As for Book Nine, the main event, of course, is the battle of Plataea (479 BC), the last major episode in the Persian Wars. Following the Persian defeat at the naval battle of Salamis the previous year (detailed in Book Eight), the Persian King Xerxes hightails it back to Asia, leaving his general Mardonius in charge of the war. After wintering in Thessaly, Mardonius moves south into Attica to try to bribe the Athenians into becoming allies, but the Athenians have once again retreated to the island of Salamis for safety. In the meantime, the Spartans are building a wall across the Isthmus of Corinth to guard the Peloponnese; the Athenians are worried that the Spartans will abandon them, and suggest to the Spartans that they just might take up the Persian offer. Fortunately, the Greek alliance holds, and the Spartans, the Athenians, and other non-Medized Greeks march out to face the Persians and their allies in Boeotia, and the Battle of Plataea ensues. It is not pretty, but the Greeks are ultimately victorious, and that is the end of the Persian attempt to conquer Greece. In an edifying parallel development (which Herodotus claims happens on the same day as Plataea), the Greeks fight another battle across the Aegean Sea at Mycale, defeating the Persians there and freeing Ionia once again.

Records from a pointing dataset:
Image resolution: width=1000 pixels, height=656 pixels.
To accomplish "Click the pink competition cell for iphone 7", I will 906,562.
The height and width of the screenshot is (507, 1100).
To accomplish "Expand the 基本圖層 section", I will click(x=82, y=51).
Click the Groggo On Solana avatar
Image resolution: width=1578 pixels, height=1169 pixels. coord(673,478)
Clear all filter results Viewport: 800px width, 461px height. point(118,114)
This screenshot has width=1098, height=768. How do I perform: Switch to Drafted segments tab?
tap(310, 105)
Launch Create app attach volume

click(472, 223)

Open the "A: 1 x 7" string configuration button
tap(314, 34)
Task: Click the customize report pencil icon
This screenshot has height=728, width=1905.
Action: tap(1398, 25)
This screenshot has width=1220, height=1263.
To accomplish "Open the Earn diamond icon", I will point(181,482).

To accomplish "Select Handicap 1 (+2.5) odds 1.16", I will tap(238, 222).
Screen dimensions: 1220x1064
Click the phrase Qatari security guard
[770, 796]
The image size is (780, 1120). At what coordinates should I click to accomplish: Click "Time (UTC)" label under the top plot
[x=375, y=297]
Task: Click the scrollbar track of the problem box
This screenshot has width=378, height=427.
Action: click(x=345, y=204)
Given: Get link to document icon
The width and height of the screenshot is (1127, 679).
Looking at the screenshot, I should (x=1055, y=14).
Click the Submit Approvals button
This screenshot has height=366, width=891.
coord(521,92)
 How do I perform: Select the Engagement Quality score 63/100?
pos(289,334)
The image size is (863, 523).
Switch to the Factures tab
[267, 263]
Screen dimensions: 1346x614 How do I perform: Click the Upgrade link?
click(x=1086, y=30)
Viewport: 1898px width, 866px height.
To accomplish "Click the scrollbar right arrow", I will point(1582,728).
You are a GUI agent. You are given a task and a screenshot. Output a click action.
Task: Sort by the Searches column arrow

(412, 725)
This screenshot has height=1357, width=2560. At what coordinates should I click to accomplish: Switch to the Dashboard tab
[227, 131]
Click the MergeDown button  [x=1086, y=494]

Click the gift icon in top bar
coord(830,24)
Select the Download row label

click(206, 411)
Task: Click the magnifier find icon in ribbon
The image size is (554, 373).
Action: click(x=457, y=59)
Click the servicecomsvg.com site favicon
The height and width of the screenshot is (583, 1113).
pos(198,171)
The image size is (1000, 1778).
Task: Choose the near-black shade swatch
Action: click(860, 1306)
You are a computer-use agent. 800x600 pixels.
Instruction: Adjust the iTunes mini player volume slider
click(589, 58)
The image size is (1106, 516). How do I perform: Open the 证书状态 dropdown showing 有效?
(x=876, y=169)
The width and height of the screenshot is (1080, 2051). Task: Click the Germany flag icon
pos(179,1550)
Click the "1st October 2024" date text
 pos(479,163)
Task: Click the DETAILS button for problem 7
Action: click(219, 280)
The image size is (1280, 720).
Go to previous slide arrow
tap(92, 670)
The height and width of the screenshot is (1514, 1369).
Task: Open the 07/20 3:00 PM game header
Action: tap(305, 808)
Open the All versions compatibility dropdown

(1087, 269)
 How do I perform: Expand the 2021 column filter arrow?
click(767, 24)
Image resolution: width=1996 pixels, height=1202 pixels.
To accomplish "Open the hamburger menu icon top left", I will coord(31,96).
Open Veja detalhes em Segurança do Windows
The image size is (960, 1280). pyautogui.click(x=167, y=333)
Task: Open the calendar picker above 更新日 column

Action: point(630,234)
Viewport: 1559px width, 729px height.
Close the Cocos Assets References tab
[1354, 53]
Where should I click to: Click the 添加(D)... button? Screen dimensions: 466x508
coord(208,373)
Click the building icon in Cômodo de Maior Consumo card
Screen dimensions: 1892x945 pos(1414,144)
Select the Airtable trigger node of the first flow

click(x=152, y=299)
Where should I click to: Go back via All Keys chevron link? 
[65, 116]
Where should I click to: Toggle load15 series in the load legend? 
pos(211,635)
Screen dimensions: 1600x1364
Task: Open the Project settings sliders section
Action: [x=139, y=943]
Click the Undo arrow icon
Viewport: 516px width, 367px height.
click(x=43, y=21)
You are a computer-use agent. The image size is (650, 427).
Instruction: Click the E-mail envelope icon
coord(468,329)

→ **Tasks to complete**
**a.** Rewrite the paragraph beginning "As for Book Nine" from the Book Nine summary as a short list of its main events, keeping its key facts.
**b.** Resume the Book Nine summary, starting after its last sentence.

→ **Response list**
**a.**
- Book Nine's main event is the battle of Plataea (479 BC), the last major episode of the Persian Wars.
- After the Persian defeat at Salamis the year before, Xerxes returns to Asia and leaves his general Mardonius in charge.
- Mardonius winters in Thessaly, then moves into Attica to try to bribe the Athenians into an alliance, but they have again retreated to Salamis.
- The Spartans build a wall across the Isthmus of Corinth. The worried Athenians hint that they might accept the Persian offer.
- The Greek alliance holds, and the Spartans, Athenians and other non-Medized Greeks march into Boeotia to face the Persians.
- The Greeks win at Plataea, ending the Persian attempt to conquer Greece.
- Herodotus says that on the same day, the Greeks defeat the Persians at Mycale across the Aegean and free Ionia once again.

**b.**
Herodotus does not shy away from depicting how fractious the Greek alliance is. Athens and Sparta and perennially suspicious of each other, and the squabbling between the Athenians and Tegeans (at 26-27) about which of them would get the place of honor on the wing at Plataea is a marvel to behold. Herodotus gives overall credit to the Spartans for the victory, but he also illustrates that this battle is no Thermopylae – the Spartans voluntarily give up fighting directly against the Persians (the Athenians, they acknowledge, have more experience in this activity), and when they find that the cavalry attacks are too much for them, they are only too willing to retreat to “the Island,” a defensible hill between two streams (although one Spartan captain, Amompharetus, refuses to go, and a mighty quarrel ensues between him and the Spartan general Pausanias about this). Emboldened by this apparent Spartan cowardice, Xerxes orders an attack, and at this point the Spartans rise to the occasion: “In spirit and strength, the Persians were the equals of the Greeks, but they had no armor, and they were unskilled besides and no match for their enemies in cunning. They made their charges singly or in tens… and so they were destroyed” (62).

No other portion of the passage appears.